La pulgada, el palmo, el codo, la vara y el pie, por su reducido tamaño, se utilizan, sobre todo, para medir longitudes limitadas. Para medir distancias mayores se impuso muy pronto la jornada, entendiendo por tal la distancia que un hombre puede recorrer (andando o a lomos de una caballería) durante el periodo de tiempo que transcurre desde la salida hasta la puesta del sol, una medida de distancia poco consistente por ser variable de una estación del año a otra y de una a otra latitud. La jornada es, sin duda, una medida imprecisa, pero fue muy útil durante milenios. Aun hoy se sigue utilizando en algunos pueblos. Unidades inferiores a la jornada son la vara, la milla y la legua, medidas itinerarias que son también variables de un país a otro e incluso de una a otra comarca. La llamada legua corta oscila entre los 3.933 metros de la francesa o de París y los 4.800 metros de la suiza. La legua larga varía entre los 7.409 metros de la alemana y los 8.335 metros de la húngara. Entre ambas, se encuentra la legua de 20 al grado o común, que fue la más utilizada en España, y lo sigue siendo en Inglaterra y otros países, equivalente a 5.555,55 metros.

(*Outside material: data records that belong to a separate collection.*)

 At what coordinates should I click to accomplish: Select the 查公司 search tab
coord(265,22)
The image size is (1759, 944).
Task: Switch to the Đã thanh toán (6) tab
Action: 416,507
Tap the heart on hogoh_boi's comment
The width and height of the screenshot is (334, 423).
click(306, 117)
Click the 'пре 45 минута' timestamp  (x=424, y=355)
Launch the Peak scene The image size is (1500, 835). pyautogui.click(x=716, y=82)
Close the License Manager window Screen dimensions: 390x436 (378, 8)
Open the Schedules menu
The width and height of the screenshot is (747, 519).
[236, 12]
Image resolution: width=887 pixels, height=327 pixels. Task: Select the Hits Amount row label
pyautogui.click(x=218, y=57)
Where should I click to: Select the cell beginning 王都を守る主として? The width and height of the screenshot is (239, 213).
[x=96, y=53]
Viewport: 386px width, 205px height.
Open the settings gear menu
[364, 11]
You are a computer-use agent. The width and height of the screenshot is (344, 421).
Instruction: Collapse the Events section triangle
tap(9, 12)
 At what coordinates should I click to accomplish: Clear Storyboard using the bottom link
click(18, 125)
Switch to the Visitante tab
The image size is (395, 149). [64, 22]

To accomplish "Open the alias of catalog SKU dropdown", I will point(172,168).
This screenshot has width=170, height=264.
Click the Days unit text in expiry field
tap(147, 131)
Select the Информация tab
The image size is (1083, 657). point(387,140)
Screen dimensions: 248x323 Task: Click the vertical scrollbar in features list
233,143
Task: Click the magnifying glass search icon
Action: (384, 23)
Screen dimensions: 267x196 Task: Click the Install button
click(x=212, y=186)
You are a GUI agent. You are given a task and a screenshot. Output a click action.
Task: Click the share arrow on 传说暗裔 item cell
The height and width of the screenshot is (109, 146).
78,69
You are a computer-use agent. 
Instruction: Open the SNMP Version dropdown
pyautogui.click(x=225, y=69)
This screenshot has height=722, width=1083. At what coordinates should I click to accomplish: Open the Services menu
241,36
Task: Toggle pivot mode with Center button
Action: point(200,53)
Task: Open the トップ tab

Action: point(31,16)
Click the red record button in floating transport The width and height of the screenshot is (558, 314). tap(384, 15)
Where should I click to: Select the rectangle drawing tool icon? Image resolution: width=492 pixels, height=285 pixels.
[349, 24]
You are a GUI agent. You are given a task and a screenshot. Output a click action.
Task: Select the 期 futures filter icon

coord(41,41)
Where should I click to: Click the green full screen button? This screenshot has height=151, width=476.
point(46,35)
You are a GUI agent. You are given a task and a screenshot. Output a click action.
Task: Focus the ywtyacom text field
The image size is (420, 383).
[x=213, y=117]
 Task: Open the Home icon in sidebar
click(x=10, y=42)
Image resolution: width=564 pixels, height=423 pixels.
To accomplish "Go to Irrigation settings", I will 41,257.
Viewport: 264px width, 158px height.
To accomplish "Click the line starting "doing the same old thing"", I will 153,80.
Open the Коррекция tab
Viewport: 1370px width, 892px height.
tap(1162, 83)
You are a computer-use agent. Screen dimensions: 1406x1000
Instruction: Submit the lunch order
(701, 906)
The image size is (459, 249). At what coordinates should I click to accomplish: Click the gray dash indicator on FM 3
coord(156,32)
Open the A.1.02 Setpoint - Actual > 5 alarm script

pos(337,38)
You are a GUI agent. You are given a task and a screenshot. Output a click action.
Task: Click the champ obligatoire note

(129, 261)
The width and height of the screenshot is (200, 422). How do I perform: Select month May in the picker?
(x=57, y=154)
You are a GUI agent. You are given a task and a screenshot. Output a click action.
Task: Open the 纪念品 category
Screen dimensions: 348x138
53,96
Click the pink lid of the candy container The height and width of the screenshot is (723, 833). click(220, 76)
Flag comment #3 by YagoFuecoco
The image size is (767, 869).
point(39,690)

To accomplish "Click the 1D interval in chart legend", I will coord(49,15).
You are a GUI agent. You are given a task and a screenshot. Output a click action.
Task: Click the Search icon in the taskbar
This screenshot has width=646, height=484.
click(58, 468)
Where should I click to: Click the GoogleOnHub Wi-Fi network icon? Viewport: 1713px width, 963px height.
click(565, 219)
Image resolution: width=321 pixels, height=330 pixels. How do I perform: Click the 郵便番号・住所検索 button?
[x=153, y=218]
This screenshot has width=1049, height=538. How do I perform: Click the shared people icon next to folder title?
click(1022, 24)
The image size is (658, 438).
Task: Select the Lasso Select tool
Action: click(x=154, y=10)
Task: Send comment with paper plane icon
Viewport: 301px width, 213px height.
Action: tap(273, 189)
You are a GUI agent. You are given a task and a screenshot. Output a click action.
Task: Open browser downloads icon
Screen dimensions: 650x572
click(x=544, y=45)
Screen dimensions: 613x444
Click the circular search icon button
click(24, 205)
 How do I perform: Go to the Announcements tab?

No es de extrañar, por ello, que hasta hace relativamente poco hubiera serias dificultades para fijar con cierta precisión la distancia recorrida en los desplazamientos. La heterogeneidad es la característica más destacada de las unidades itinerarias antiguas. Este problema se intentó resolver a fines del siglo XIX con la invención del sistema métrico decimal.
El metro es una unidad de medida de longitud de creciente implantación a nivel mundial. Forma parte del sistema de base decimal que se propuso en la Iª Conferencia General de Pesos y Medidas, celebrada en París en 1889. El metro, junto con otras unidades, forma parte del Sistema Internacional de Unidades. En sucesivas ediciones de la Conferencia de París, se ha perfeccionado tanto el S. I. U. como la definición de las diferentes unidades que lo integran, entre ellas el metro, pudiendo citarse como hitos de relieve las conferencias de 1927 (VIIª), 1954 (Xª), 1960 (XIª) y 1971 (XIIª). Sin embargo, a pesar de tan reiterados esfuerzos para convertir el metro en la única unidad de longitud utilizada en todos los países del mundo, aún no se ha conseguido su uso generalizado. Como se sabe, Estados Unidos, el Reino Unido y los países de la Commonwealth siguen utilizando, en parte, un sistema de unidades propio, anterior al normalizado S. I. U.